> **Listed entries**:
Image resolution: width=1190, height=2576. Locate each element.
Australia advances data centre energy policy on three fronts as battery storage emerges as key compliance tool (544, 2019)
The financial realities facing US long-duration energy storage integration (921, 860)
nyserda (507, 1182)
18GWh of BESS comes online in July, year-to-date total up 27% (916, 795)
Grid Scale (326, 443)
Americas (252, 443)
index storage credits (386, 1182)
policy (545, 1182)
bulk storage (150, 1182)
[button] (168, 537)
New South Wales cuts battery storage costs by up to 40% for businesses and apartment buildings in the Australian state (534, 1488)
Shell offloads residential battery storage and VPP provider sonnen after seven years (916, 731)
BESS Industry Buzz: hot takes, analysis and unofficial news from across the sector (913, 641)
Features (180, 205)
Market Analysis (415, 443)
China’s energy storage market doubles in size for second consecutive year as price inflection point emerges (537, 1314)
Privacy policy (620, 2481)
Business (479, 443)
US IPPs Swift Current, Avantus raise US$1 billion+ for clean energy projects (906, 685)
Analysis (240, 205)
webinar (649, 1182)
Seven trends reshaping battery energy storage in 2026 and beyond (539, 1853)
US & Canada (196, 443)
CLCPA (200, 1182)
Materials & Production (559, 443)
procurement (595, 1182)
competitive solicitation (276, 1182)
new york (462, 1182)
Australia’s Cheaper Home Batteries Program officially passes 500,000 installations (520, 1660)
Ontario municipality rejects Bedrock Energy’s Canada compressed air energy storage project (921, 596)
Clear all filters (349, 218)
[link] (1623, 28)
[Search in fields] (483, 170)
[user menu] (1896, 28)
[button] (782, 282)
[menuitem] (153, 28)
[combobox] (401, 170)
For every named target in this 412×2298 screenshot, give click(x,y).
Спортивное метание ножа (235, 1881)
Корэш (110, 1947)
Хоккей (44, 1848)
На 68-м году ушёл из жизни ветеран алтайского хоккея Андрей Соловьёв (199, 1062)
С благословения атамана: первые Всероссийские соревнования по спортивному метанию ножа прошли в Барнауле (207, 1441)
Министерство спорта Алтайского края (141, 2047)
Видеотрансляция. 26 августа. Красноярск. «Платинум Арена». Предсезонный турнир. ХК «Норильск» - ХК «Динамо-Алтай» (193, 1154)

> **Activity**: Repeat word for word each line from the one with "[user menu] (1896, 28)" to the end of the records above, inclusive.

> **Completed task**:
[user menu] (1896, 28)
[button] (782, 282)
[menuitem] (153, 28)
[combobox] (401, 170)
For every named target in this 412×2298 screenshot, give click(x,y).
Спортивное метание ножа (235, 1881)
Корэш (110, 1947)
Хоккей (44, 1848)
На 68-м году ушёл из жизни ветеран алтайского хоккея Андрей Соловьёв (199, 1062)
С благословения атамана: первые Всероссийские соревнования по спортивному метанию ножа прошли в Барнауле (207, 1441)
Министерство спорта Алтайского края (141, 2047)
Видеотрансляция. 26 августа. Красноярск. «Платинум Арена». Предсезонный турнир. ХК «Норильск» - ХК «Динамо-Алтай» (193, 1154)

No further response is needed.